Red Hill, A Picturesque Mess
So it seems I’ve become the Bloglin’s resident Australian film reviewer, despite the fact that I’ve never been to Australia. I think I may have some cousins there, so I guess that counts for something. Anyway, last week it was the superb Animal Kingdom, and this week I found Red Hill on my docket. I was pretty excited for this one as well. I saw that it had played at Fantastic Fest in Austin earlier this year, and I heard pretty good things.
It was being marketed as a really violent old fashioned western, and it starred Ryan Kwanten, who plays Jason Stackhouse on True Blood. That show is a little hit or miss for me, but I’ve actually found his performance to be one of the better and more consistent things throughout the show. He’s an Aussie, and it was interesting to see him act in his native tongue as it were, and also play a character who isn’t a total idiot. He’s actually pretty good. Too bad the rest of the movie is not.
Red Hill is a really frustrating movie to watch. Patrick Hughes, a first time feature filmmaker, takes on the role of director, producer, writer, and editor. He’s obviously a talented guy, but he definitely spread himself way too thin. The script and most of the direction here is top notch.
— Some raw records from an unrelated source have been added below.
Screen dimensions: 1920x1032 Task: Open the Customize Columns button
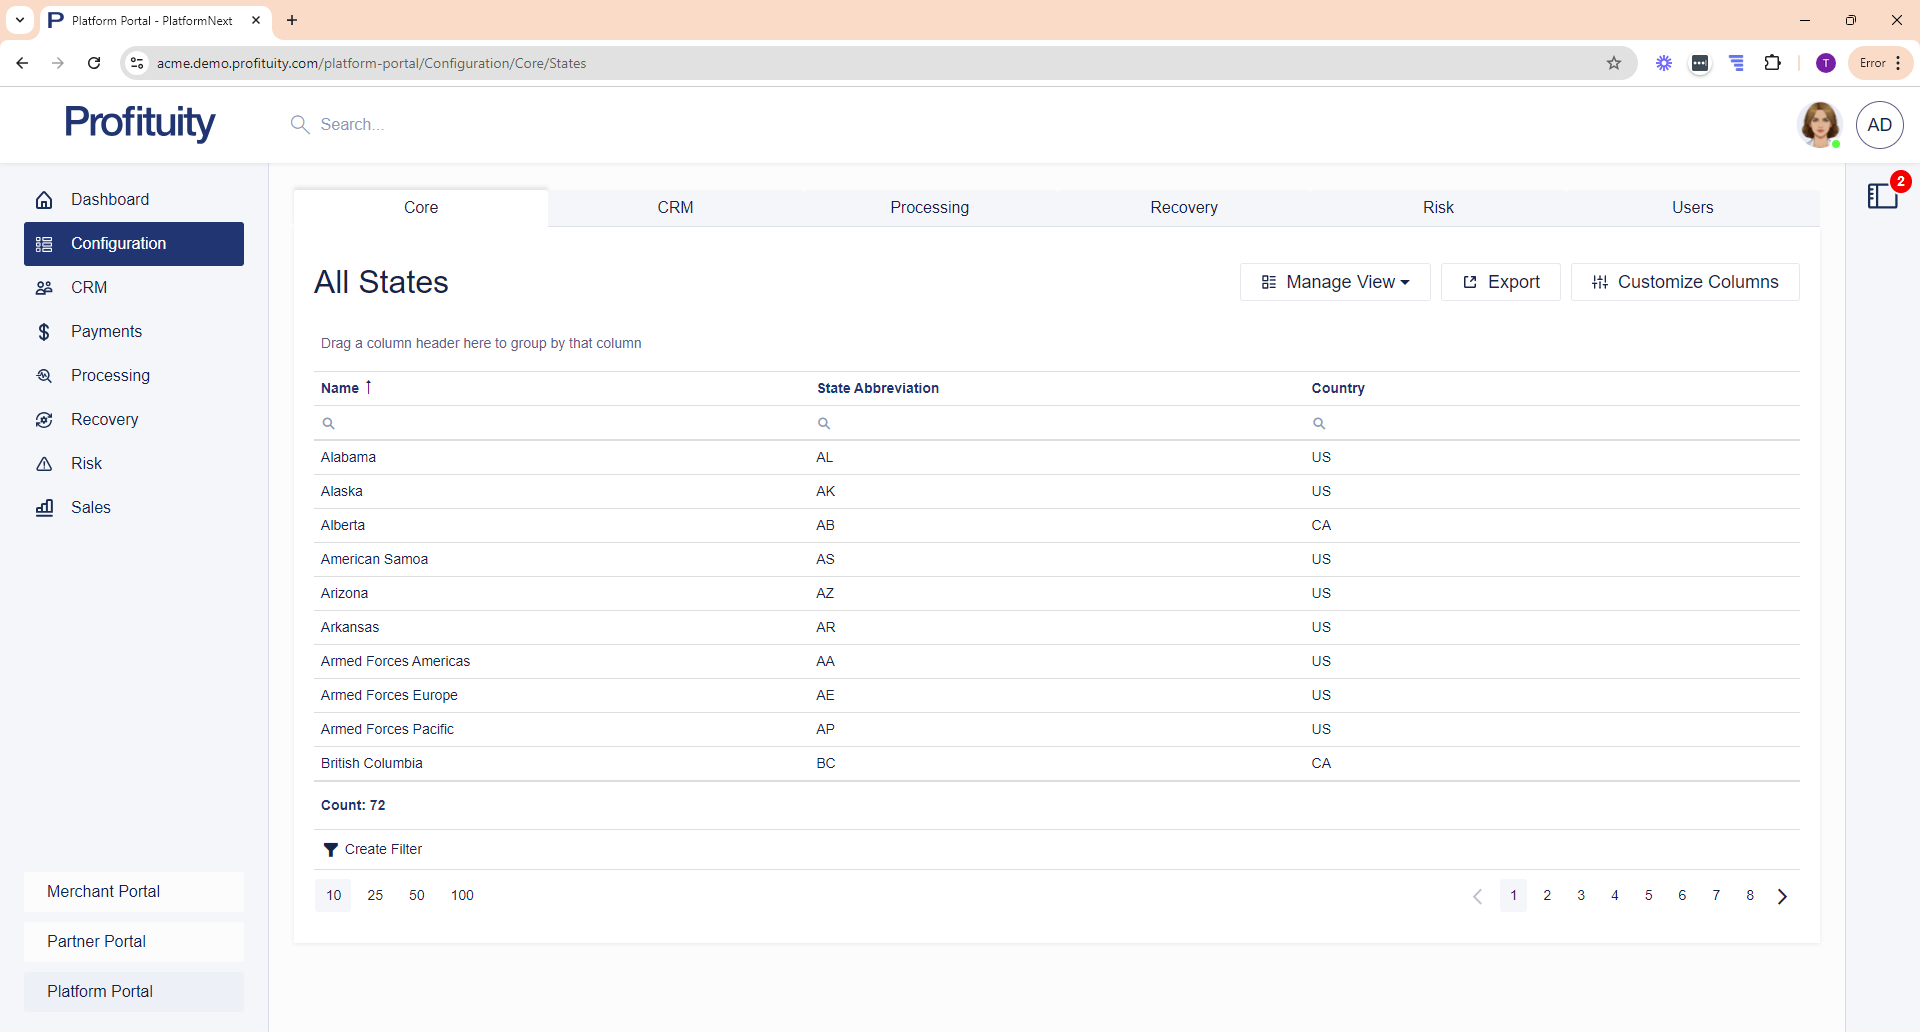point(1685,282)
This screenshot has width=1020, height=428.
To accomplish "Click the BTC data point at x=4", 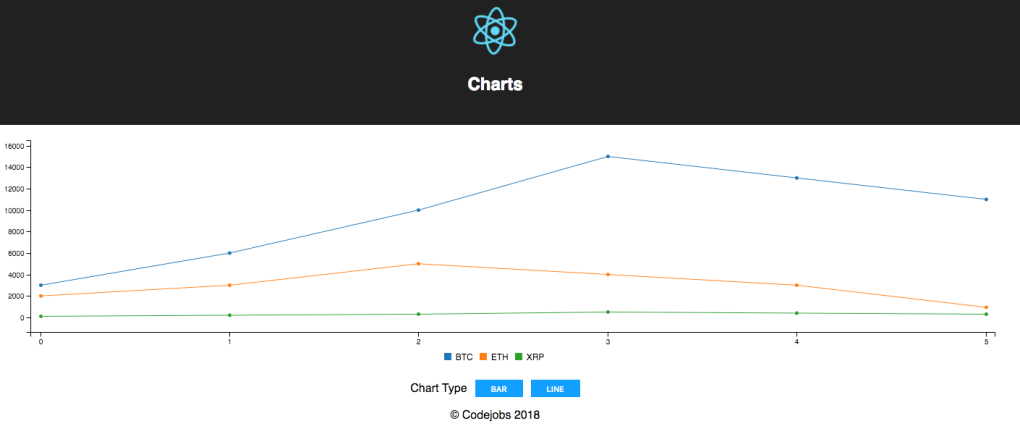I will pyautogui.click(x=797, y=178).
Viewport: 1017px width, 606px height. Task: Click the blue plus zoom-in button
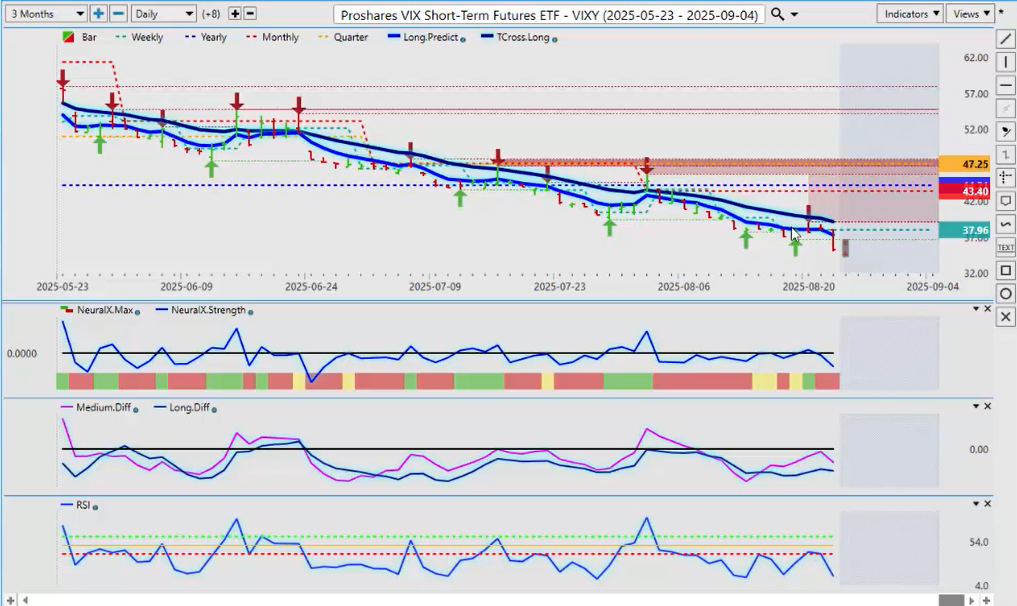pos(98,14)
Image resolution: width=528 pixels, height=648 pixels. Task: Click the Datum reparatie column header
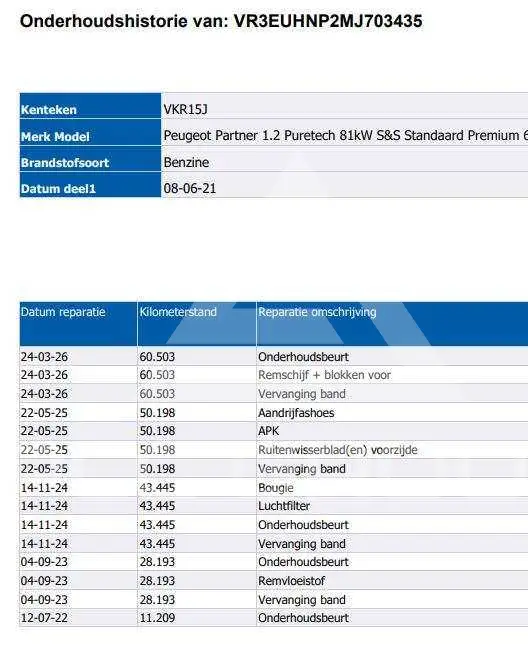click(78, 324)
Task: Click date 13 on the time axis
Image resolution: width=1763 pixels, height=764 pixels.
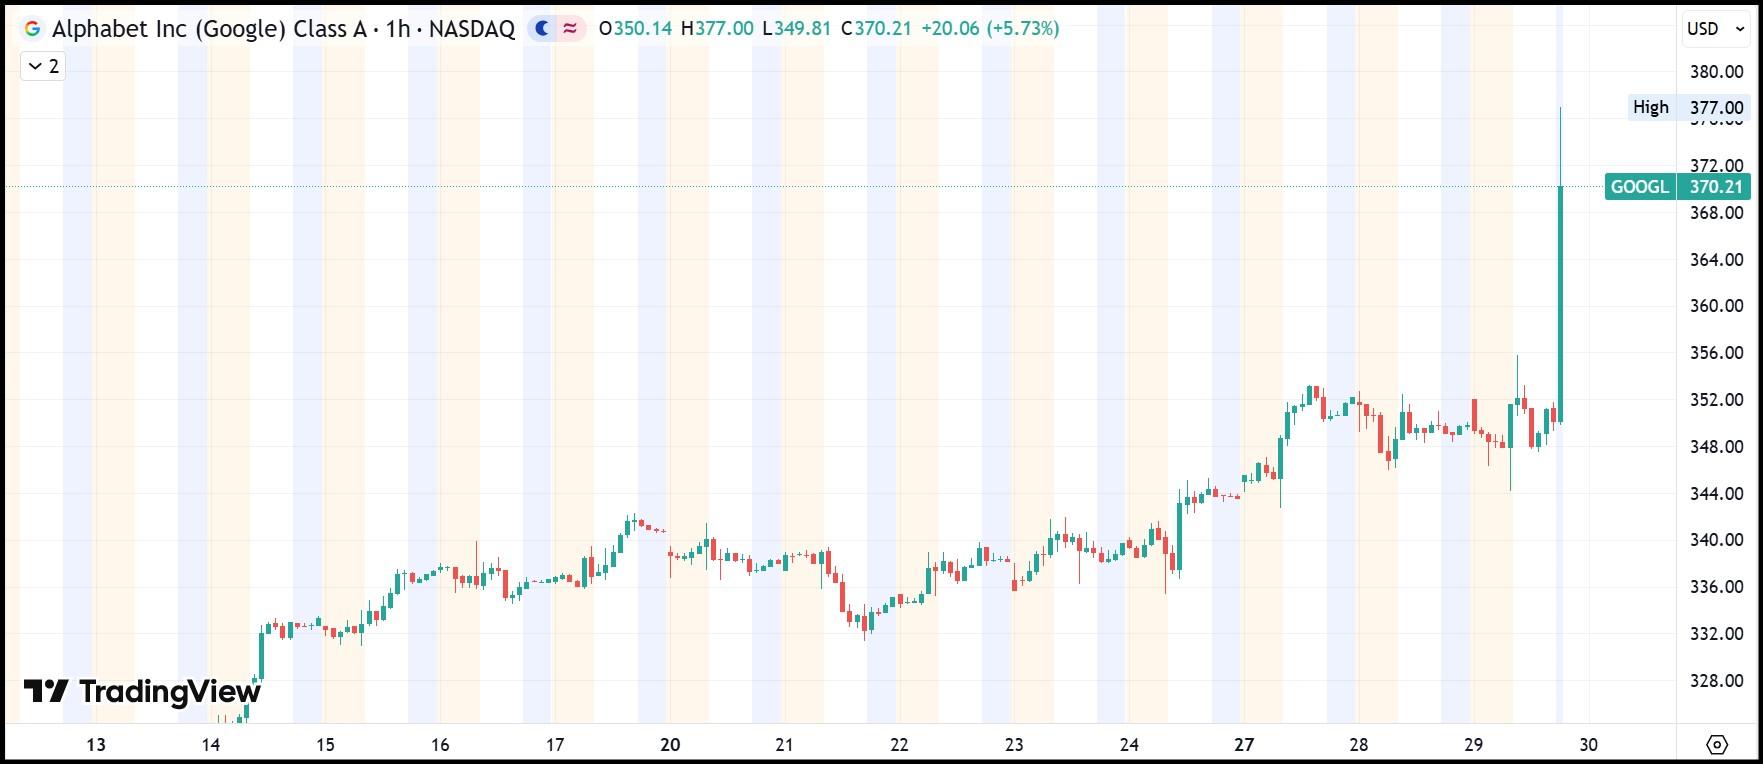Action: 96,744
Really, the entire movie is picturesque and beautiful, some shots are like bug-eye stunning. The first five minutes of the movie are just silent shots of nature, and they were amazing. The whole movie looks like that part in No Country For Old Men where Josh Brolin is running from that car and the lightning storm is going on in the background.
But the script is just awful. Really, it’s not good at all. It’s so cliched and flat, I almost find it hard to believe it came from the same guy responsible for the rest of the film. I was hoping it was going to get better, or break any convention at all. It doesn’t. Kwanten plays Shane, a young cop from the big city who has to transfer out to small farming town Red Hill because his wife is pregnant or whatever. I knew I was in trouble when he goes to his first day on the job and asks for the keys to his squad car, then all the other officers start laughing at him, then the next shot is him stumbling around on horseback. Duh Ryan Kwanten, these are country people, they don’t have cars! His boss is a gruff old man with a dark past named, seriously, Old Bill.
The movie concerns a convict who escapes from a nearby prison and wages war on the police force of Red Hill for mysterious reasons. It should be really taught and tense, and if you watched the movie on mute it probably would be. But instead it’s like, so boring. The killer, Jimmy (which is like the worst and least threatening name for a villain ever, especially since everyone in the movie says it about a hundred times) just basically goes from cop to cop, shooting them with little fanfare. It’s the same scene like ten times. Shane, for no apparent reason, decides he’s the only cop who can stop him, even though he doesn’t even like any of the other cops.
There was also a scene that was so absurdly tension killing I could not believe the editor kept it in the film, until I remembered Hughes was the editor too. In the middle of all this killing, Shane actually goes home to get his spare gun, and has a “funny” conversation with his wife about his first day on the job. Like “oh yeah, honey it was kind of tough, but nothing I can’t handle haha”. Keep in mind at this point he’s been shot and seen like 10 people get killed. I guess that’s really the root of the problem here. There is zero sense of danger in this movie. Hughes definitely has a future in filmmaking, if he just makes sure to let someone else write his movies. With Red Hill though, he’s got a small diamond covered in a big pile of coal.